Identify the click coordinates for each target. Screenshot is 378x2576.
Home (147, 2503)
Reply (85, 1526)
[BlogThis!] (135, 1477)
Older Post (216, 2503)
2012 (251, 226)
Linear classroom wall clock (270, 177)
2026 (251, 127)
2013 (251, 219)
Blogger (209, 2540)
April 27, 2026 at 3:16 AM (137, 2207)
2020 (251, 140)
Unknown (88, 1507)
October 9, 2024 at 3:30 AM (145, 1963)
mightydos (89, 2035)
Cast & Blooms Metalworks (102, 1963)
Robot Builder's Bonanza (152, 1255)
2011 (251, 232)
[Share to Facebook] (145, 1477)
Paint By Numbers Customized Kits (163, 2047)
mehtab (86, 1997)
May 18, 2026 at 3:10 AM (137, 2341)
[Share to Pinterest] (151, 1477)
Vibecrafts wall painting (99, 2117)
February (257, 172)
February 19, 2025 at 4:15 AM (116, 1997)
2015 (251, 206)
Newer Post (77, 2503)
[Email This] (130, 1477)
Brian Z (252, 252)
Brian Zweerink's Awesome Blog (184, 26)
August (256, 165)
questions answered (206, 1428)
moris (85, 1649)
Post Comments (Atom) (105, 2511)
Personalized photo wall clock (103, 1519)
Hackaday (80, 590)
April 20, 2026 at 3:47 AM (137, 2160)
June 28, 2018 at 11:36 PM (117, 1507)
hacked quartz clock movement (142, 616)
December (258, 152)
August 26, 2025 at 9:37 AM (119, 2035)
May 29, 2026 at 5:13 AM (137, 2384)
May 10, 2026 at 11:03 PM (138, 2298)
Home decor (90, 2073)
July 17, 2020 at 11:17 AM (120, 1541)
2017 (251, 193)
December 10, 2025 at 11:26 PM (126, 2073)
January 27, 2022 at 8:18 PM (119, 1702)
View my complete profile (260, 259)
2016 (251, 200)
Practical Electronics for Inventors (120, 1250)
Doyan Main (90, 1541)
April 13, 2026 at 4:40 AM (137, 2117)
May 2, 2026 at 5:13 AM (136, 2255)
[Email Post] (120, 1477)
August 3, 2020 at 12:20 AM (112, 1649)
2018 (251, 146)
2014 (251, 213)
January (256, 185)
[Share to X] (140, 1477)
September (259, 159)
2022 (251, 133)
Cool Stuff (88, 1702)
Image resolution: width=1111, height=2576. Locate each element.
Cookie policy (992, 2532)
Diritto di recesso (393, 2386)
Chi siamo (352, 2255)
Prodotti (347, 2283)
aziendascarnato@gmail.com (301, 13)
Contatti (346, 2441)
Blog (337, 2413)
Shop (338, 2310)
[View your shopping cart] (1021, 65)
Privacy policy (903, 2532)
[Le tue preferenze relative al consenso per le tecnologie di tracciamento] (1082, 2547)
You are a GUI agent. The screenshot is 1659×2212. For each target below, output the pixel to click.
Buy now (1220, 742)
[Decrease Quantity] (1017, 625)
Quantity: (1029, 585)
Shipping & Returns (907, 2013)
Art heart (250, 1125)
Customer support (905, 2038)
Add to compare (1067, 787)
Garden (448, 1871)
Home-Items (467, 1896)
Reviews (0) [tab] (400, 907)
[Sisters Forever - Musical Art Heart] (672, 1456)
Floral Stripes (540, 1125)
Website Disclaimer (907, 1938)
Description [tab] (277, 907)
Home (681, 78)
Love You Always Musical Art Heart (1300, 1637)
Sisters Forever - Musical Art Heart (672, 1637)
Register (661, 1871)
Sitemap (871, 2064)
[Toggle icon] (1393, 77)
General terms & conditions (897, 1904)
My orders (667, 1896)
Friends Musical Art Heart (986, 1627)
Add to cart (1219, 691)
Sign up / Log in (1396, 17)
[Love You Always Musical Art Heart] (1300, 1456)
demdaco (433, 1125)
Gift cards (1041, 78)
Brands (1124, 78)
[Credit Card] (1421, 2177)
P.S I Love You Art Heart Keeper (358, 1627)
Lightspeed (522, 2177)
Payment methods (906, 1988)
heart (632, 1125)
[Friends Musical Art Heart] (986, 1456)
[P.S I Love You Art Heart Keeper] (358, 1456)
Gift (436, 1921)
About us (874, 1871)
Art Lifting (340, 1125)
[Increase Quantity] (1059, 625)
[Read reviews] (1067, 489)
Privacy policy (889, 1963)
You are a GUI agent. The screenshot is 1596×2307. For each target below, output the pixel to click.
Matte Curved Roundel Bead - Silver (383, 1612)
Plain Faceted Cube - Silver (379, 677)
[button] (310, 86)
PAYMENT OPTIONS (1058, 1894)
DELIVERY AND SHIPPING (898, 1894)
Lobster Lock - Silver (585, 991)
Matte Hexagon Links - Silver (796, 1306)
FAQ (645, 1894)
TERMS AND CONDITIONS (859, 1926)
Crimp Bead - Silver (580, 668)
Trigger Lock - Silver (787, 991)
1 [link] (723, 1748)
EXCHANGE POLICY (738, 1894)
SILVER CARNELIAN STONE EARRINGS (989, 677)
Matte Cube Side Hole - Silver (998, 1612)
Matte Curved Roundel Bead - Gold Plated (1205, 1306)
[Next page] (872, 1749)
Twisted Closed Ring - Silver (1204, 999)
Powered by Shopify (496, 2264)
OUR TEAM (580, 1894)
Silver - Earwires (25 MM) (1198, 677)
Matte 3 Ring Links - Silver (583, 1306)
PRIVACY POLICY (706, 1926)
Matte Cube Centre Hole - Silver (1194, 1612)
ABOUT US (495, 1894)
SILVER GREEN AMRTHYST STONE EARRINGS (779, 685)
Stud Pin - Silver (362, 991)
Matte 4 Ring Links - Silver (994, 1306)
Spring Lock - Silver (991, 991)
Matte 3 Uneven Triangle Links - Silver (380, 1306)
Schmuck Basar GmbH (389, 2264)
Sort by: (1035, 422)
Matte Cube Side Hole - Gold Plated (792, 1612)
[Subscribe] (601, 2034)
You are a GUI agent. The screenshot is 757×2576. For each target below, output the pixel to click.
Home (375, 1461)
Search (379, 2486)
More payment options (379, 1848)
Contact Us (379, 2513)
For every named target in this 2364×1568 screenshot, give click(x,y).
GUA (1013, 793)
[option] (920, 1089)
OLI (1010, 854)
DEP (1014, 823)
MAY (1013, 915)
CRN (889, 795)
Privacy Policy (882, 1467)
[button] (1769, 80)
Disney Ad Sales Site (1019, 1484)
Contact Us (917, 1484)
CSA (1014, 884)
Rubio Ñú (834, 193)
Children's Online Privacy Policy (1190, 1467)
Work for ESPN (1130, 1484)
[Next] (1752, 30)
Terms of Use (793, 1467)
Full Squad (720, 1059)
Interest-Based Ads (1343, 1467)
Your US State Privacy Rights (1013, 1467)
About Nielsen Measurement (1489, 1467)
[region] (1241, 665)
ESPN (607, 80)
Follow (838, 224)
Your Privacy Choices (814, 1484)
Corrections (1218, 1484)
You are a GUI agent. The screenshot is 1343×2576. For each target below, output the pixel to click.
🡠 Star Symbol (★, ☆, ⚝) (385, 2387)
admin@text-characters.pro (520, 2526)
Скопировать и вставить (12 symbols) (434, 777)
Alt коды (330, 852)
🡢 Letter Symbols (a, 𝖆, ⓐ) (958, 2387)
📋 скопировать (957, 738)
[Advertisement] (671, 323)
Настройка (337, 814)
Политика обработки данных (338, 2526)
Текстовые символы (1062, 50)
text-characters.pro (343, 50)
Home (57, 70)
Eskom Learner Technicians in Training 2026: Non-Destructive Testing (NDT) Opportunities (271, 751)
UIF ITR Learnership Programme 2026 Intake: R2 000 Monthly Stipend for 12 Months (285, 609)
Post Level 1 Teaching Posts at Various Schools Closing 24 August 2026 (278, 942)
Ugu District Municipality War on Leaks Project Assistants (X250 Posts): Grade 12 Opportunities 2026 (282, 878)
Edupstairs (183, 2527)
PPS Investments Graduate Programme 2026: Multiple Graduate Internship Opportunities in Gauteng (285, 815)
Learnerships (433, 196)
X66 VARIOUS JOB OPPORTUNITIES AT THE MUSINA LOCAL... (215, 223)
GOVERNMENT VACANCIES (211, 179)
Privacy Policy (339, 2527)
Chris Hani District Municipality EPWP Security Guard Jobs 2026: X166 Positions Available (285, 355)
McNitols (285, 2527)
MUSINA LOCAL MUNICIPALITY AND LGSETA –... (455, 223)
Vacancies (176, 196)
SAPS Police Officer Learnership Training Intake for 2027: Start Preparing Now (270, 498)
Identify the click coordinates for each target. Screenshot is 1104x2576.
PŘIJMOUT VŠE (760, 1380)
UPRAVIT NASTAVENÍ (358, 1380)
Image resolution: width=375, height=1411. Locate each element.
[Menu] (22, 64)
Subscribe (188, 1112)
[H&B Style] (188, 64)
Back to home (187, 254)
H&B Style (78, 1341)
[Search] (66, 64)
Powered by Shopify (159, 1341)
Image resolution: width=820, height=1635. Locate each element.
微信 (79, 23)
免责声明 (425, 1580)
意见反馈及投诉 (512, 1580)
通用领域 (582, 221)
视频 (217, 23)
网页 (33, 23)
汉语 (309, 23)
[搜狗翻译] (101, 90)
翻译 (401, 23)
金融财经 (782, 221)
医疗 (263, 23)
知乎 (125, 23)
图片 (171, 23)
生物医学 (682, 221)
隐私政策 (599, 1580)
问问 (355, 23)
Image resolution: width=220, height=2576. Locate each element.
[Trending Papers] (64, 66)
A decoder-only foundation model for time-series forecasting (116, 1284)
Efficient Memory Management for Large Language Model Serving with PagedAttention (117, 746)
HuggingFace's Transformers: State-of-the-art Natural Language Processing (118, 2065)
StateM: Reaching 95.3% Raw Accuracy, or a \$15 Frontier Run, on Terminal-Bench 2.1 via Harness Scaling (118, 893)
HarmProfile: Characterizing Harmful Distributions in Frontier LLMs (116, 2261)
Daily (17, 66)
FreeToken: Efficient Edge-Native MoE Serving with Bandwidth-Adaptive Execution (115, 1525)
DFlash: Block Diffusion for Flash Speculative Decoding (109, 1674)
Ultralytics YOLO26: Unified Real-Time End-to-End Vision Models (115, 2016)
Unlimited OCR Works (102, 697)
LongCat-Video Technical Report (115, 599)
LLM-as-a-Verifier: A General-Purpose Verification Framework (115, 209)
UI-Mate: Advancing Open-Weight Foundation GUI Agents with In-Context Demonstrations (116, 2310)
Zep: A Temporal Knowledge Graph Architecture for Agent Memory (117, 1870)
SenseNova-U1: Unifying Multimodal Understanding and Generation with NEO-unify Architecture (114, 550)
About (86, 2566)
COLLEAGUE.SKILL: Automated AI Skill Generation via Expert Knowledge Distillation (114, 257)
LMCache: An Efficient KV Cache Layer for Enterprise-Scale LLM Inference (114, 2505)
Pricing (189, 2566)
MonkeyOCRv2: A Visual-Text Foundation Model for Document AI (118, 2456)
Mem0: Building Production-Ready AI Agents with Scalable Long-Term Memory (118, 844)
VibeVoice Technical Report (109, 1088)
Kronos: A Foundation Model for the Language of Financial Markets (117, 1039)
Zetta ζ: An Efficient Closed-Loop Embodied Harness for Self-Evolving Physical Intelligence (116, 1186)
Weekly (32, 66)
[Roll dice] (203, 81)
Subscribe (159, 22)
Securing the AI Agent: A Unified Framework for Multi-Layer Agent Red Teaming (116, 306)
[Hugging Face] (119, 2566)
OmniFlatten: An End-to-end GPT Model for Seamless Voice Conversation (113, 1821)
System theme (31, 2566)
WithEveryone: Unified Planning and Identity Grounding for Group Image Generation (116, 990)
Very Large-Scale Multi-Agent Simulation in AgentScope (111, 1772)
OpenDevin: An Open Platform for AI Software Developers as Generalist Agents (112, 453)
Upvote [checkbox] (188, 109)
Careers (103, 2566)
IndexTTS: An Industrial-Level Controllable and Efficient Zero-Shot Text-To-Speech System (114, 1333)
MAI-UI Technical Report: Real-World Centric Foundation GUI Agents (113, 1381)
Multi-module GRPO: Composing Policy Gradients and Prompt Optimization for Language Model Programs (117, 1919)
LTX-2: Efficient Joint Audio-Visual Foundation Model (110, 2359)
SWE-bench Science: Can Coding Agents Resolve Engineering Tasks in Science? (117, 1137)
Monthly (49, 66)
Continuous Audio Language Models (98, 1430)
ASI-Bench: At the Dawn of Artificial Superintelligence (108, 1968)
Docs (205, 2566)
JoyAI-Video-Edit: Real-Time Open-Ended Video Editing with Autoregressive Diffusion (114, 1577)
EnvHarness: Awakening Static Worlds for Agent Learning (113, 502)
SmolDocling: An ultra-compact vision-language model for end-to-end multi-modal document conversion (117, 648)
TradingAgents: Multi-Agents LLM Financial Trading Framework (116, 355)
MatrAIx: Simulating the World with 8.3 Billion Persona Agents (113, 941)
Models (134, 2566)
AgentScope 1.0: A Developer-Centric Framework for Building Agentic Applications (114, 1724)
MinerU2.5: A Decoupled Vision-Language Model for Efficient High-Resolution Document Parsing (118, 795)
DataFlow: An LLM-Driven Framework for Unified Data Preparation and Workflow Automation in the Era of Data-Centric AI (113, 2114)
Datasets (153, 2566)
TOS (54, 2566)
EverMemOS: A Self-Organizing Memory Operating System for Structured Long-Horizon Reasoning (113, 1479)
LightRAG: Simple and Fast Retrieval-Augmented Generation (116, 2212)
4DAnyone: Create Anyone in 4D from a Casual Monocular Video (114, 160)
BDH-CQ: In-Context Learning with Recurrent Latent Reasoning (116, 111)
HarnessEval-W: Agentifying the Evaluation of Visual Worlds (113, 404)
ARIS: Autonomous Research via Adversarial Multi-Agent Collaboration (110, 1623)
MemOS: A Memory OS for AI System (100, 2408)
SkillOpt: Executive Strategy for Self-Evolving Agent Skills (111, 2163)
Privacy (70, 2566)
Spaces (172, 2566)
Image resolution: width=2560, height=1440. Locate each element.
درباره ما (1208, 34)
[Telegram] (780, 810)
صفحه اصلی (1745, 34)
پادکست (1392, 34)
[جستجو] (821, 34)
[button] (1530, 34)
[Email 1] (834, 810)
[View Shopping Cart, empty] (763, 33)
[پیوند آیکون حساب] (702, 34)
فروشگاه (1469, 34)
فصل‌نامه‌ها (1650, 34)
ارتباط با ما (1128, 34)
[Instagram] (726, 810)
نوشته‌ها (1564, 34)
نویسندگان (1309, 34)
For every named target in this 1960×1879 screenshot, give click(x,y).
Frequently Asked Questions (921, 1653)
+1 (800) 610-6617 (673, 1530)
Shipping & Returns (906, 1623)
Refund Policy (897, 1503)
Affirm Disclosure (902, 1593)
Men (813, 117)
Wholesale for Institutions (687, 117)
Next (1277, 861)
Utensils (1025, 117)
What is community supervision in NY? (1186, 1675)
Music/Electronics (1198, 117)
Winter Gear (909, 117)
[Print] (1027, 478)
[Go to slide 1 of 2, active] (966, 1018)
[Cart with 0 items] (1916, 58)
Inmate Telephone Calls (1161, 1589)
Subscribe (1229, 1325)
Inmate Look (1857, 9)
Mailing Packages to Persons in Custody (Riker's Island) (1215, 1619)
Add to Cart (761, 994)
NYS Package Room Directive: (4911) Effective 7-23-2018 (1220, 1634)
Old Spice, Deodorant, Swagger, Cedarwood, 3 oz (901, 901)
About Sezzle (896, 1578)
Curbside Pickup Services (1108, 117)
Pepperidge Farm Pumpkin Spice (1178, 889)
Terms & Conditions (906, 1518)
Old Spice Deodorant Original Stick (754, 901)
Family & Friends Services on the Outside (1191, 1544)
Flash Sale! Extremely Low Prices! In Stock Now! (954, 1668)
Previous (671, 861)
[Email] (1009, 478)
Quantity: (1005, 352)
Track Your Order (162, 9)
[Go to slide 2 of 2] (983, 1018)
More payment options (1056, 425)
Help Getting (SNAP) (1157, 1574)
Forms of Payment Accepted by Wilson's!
....................
Assignment:
Reproduce exactly the line that holds "Terms & Conditions (906, 1518)", then every line after it, ending with the final line of the records above.

Expected output:
Terms & Conditions (906, 1518)
Old Spice Deodorant Original Stick (754, 901)
Family & Friends Services on the Outside (1191, 1544)
Flash Sale! Extremely Low Prices! In Stock Now! (954, 1668)
Previous (671, 861)
[Email] (1009, 478)
Quantity: (1005, 352)
Track Your Order (162, 9)
[Go to slide 2 of 2] (983, 1018)
More payment options (1056, 425)
Help Getting (SNAP) (1157, 1574)
Forms of Payment Accepted by Wilson's!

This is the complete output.